Interrogation The interrogation is made by the judicial authority, and may be delegated to the competent criminal police body. The respondent is asked preliminarily about his personal data, if he has already been arrested or answered in court. The defendant is warned that these questions are required to answer, under penalty of criminal responsibility, not being required to answer questions concerning the facts constituting the criminal offense. Questions that may violate the prisoner's right of silence may not be responded and are prohibited (art. 166 CPP).
Right to Counsel Advocate assistance is required in procedural acts. The judge will indicate a defendant for those investigated without a lawyer appointed (art. 71 of the Code of Criminal Procedure). The Angolan Constitution provides the defendant with the right to choose his lawyer and also establishes the creation of the Public Defender's Office for those who do not have the financial resources to pay lawyers (art. 196 Constitution).
Court Appearance Criminal proceedings may take the form of ordinary or special proceedings. The special proceedings are: a) the summary proceedings; b) the misdemeanour proceeding; c) the abbreviated process; d) the process for crimes judged at first instance by the Supreme Court.
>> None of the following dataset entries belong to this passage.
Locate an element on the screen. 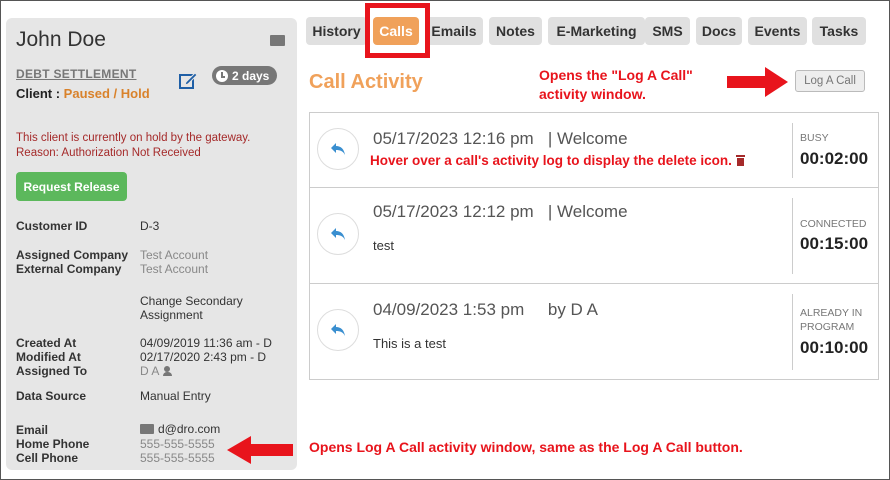  call-duration: 00:15:00 is located at coordinates (834, 244).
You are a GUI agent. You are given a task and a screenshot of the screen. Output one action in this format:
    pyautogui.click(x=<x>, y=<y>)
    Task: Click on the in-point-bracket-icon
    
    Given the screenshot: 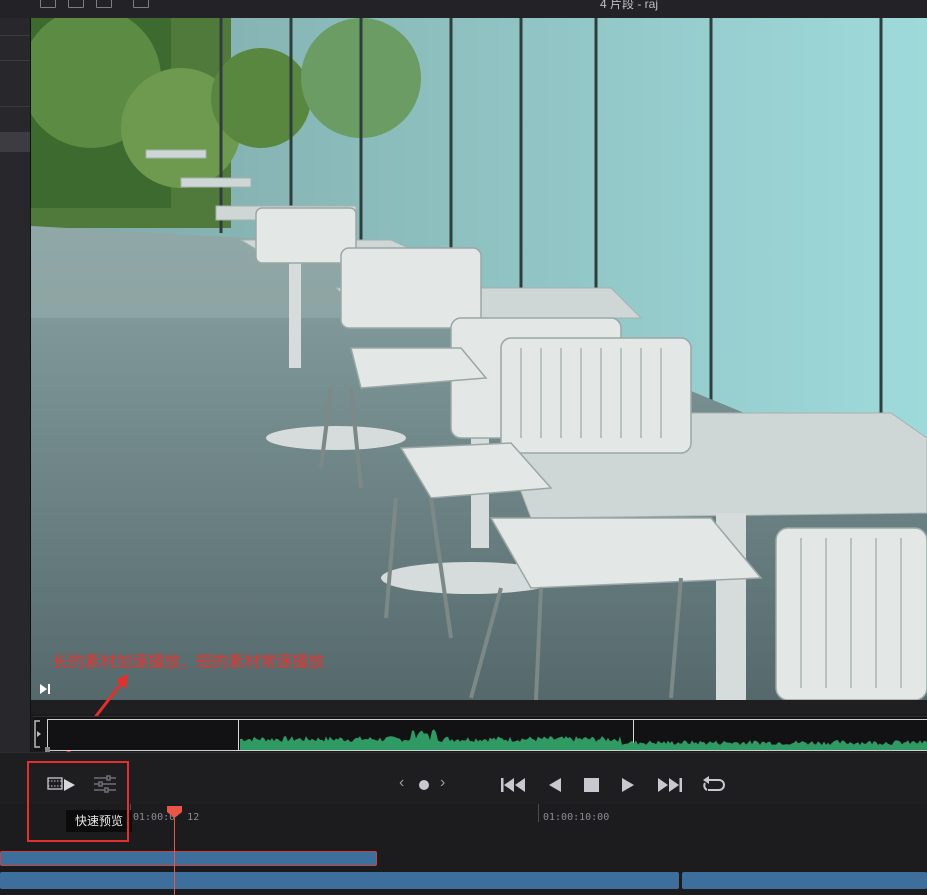 What is the action you would take?
    pyautogui.click(x=38, y=734)
    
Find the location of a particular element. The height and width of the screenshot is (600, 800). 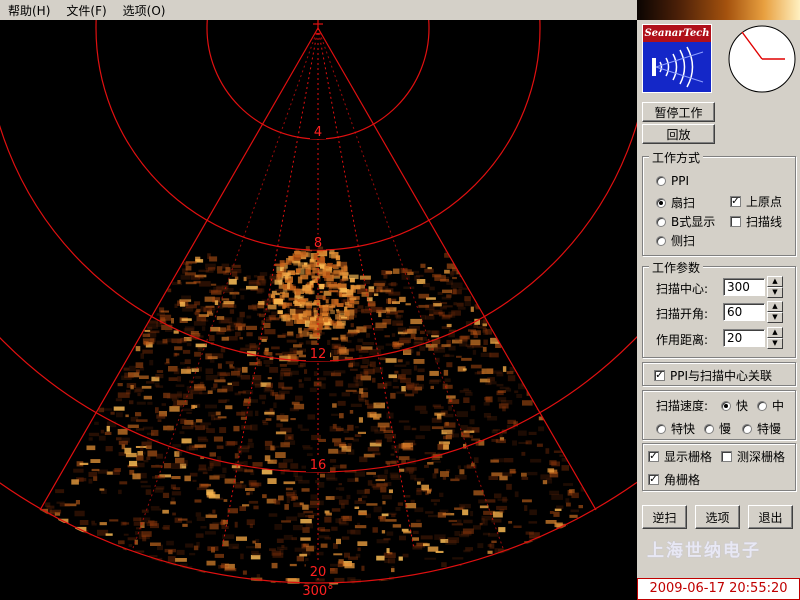

logo-text: SeanarTech is located at coordinates (677, 34).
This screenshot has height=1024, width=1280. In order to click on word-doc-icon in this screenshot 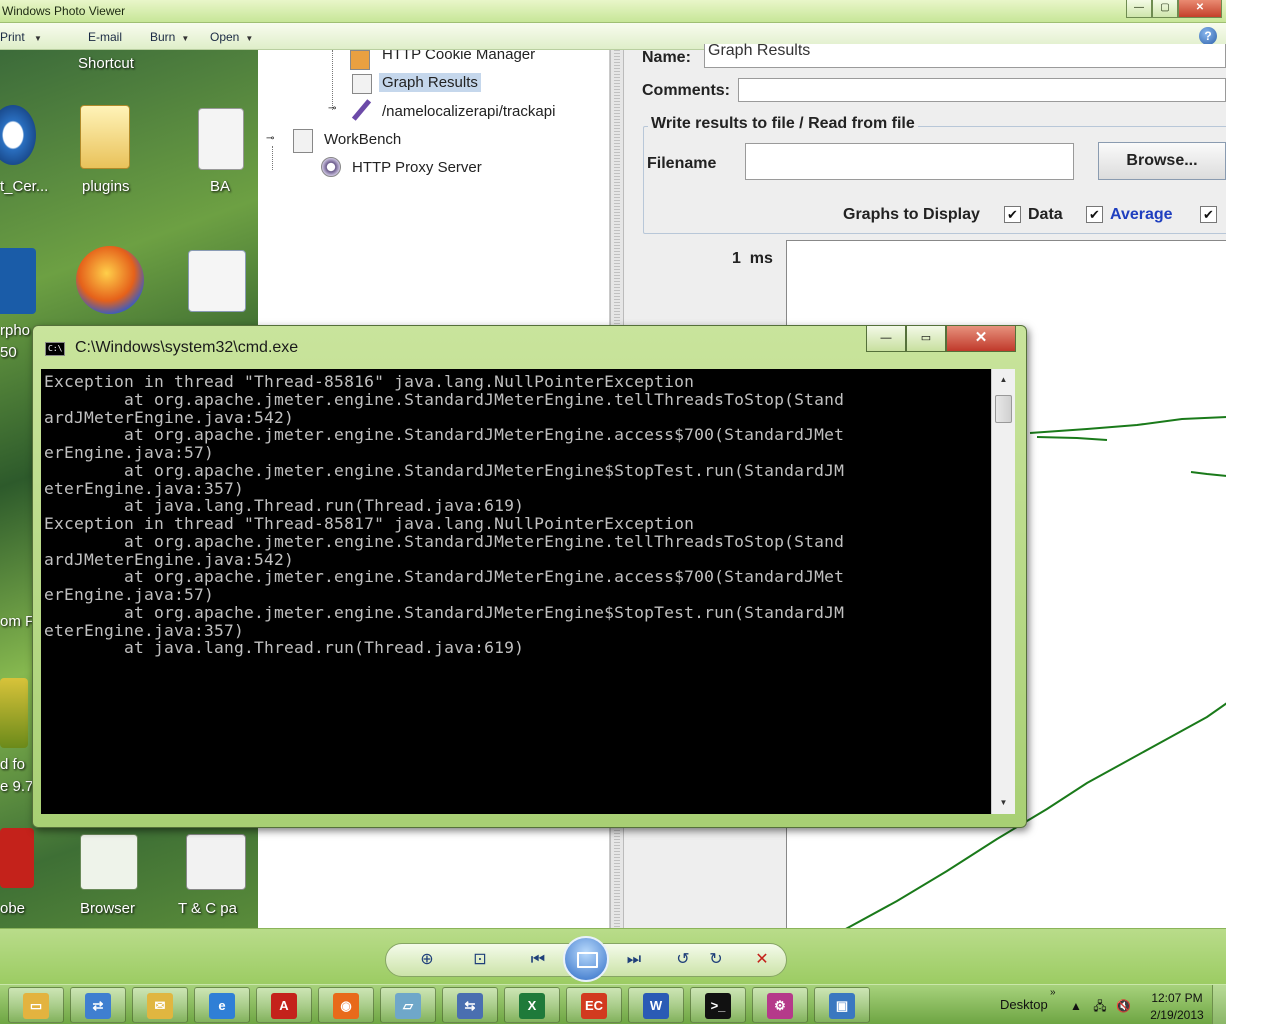, I will do `click(217, 281)`.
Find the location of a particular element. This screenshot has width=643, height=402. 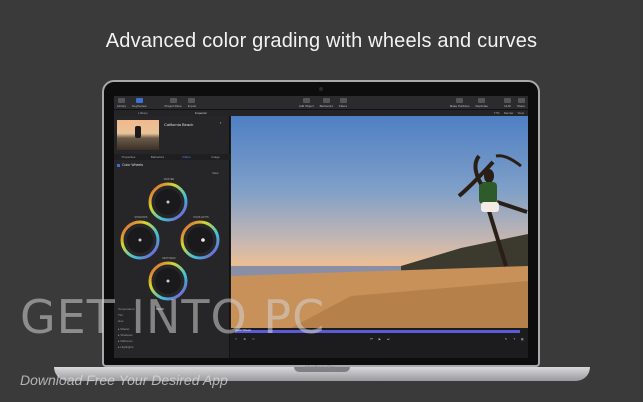

filters-icon is located at coordinates (343, 100).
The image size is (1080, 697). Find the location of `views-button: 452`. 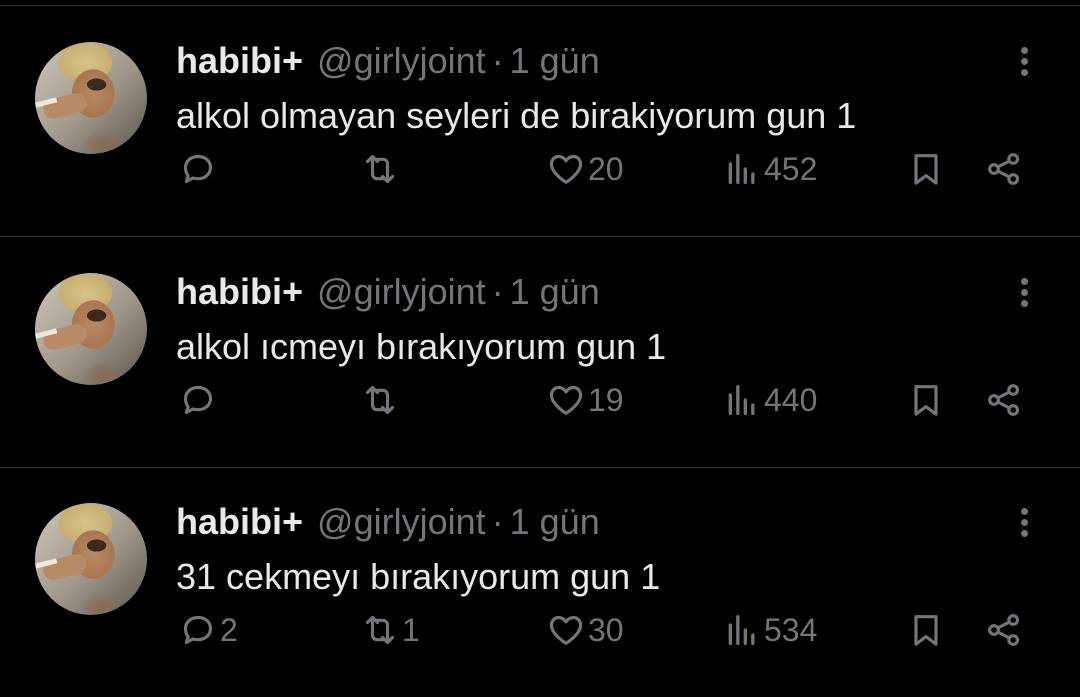

views-button: 452 is located at coordinates (770, 169).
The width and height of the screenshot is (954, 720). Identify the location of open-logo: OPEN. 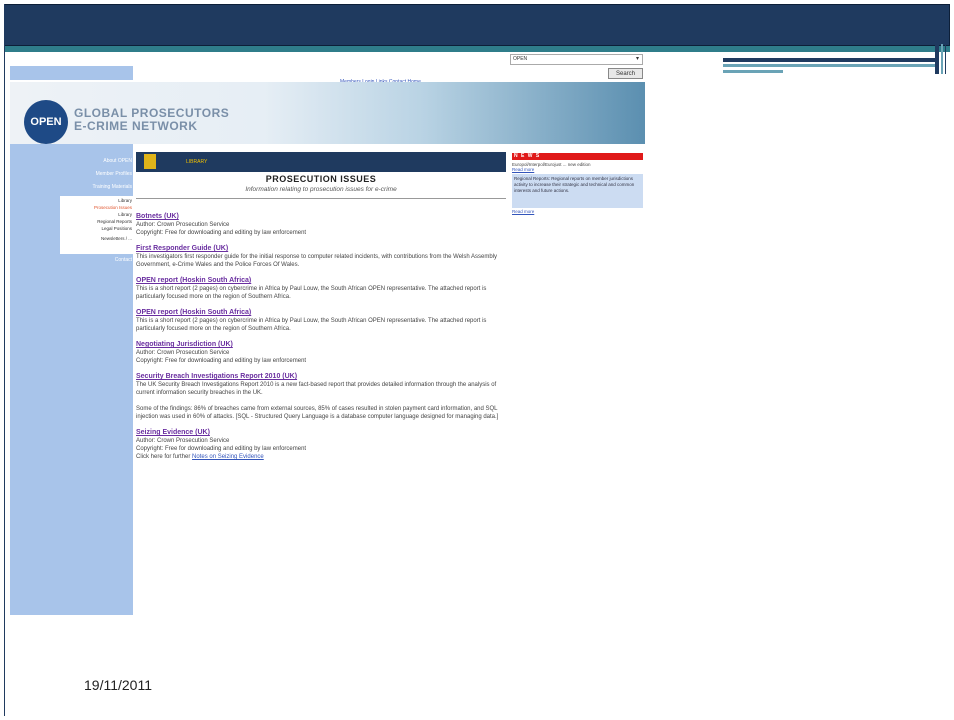
(46, 122).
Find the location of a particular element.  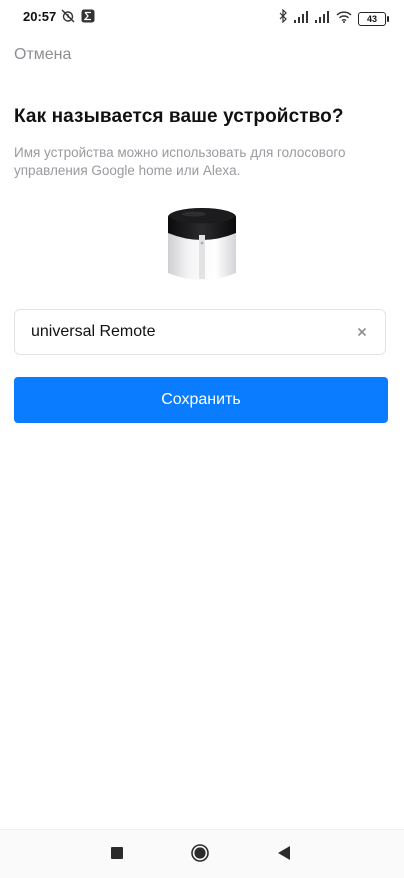

status-time: 20:57 is located at coordinates (40, 16).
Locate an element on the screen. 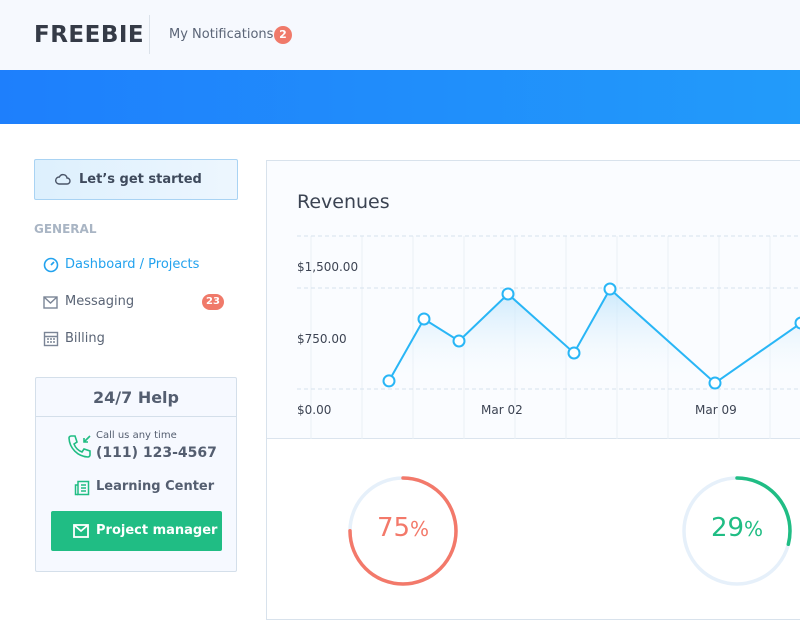 The image size is (800, 620). cloud-icon is located at coordinates (63, 179).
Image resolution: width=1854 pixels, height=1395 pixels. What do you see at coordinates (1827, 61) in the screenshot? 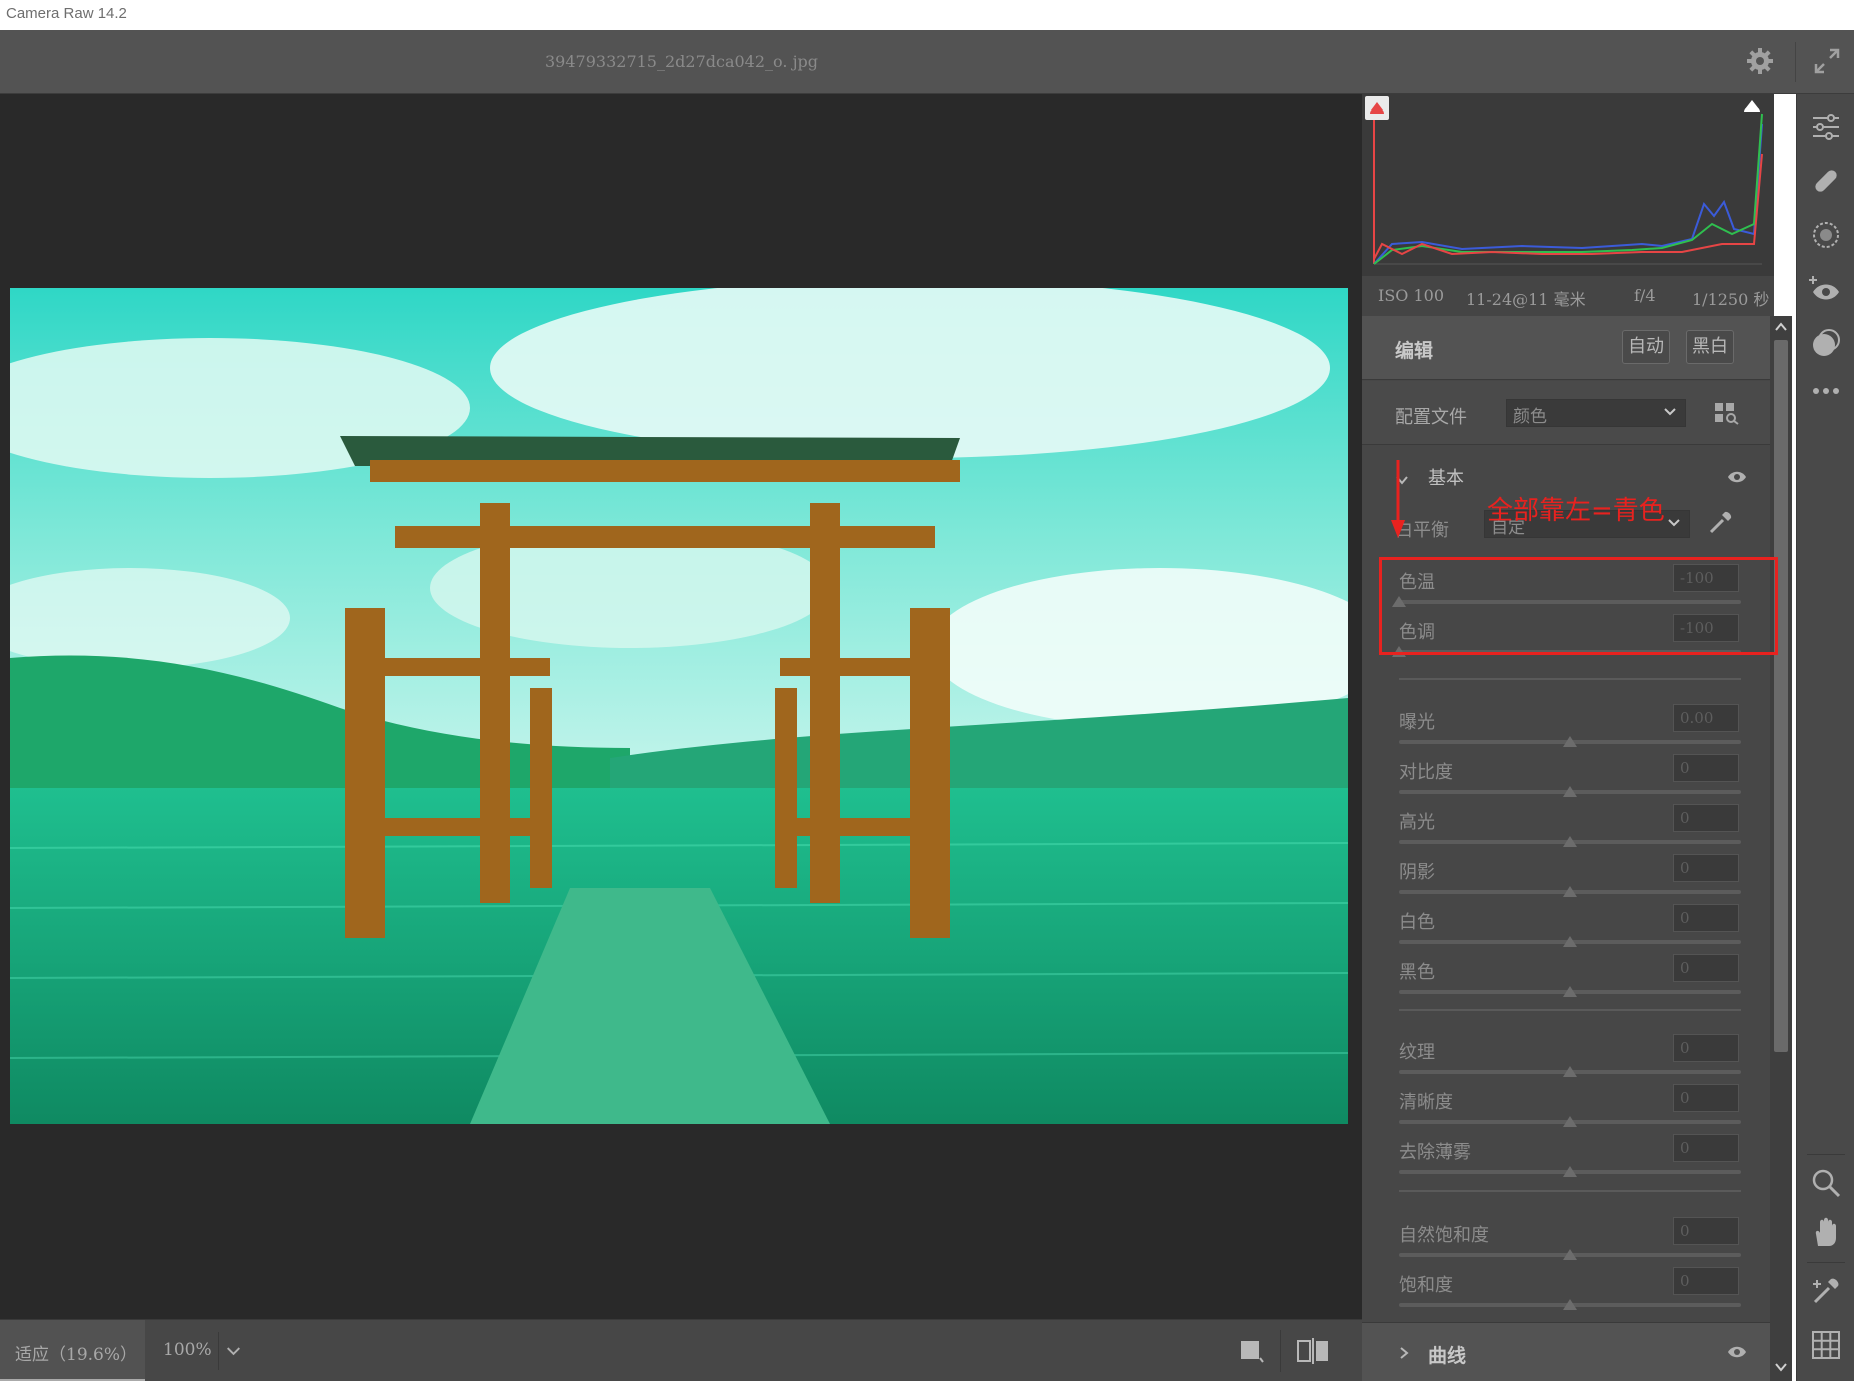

All these processes have specific deadlines for the presentation of the defense, and specific rites (art. 300 to 302 CPP). However, in relation to all the modalities of Public Prosecutor to direct the preparatory instruction, accompanied by a judge of guarantees, to look for all licit evidence (art. 313 CPP) and in the case of finding evidences of indictment the contradictory phase begins, in other hand, the process may be closed for absence of evidence.
Preliminary Hearing The judge may, at the contradictory stage of inquiry, proceed, of his own motion or on request, to inquire of witnesses and to make statements (art. 339 CPP). In the absence of preliminary questions, the competent magistrate shall immediately order a preliminary hearing for oral and contradictory debate between the parties, informing the defense and the prosecution, within 5 days of the designated date for the hearing that may lead to the hearing, acceptance of the charge or waiver thereof. If accepted, it goes to trial (art. 341 CPP).
Trial The trial hearing may in specific cases be postponed. The instruction and judgment is the moment of the analysis and production of the evidence (art. 388 CPP). After taking evidences, the defendant's last interrogation is held and oral debate begins. Afterwards, the judge delivers the absolute or condemnatory sentence, according to the evidence in the case file (art. 417 CPP).
Expert Witnesses Expert evidence takes place whenever actual knowledge of the facts or their assessment requires particular scientific, technical or artistic skills and knowledge which, by law, is presumed not to be available to judges. The expert should limit himself to examining and advising on scientific, technical or artistic issues. The expert may, however, excuse himself, claiming the lack of expertise to carry out the expertise or the means and conditions for its realization, as well as being subject to impediment and suspicion and is responsible for his acts (arts. 193 to 194 CPP).
Appeal is allowed against all court decisions, except those excluded by law. However, there is no appeal against: a) dispatches with no decision profile; b) Hearing police decisions; c) decisions ordering discretionary acts; d) the order that designates the day for hearing in contradictory instruction; e) the order of pronunciation and the one that designates day for trial, without prejudice to the provisions of article 471, paragraph 1, b); f) in other cases prescribed by law (art. 461 CPP).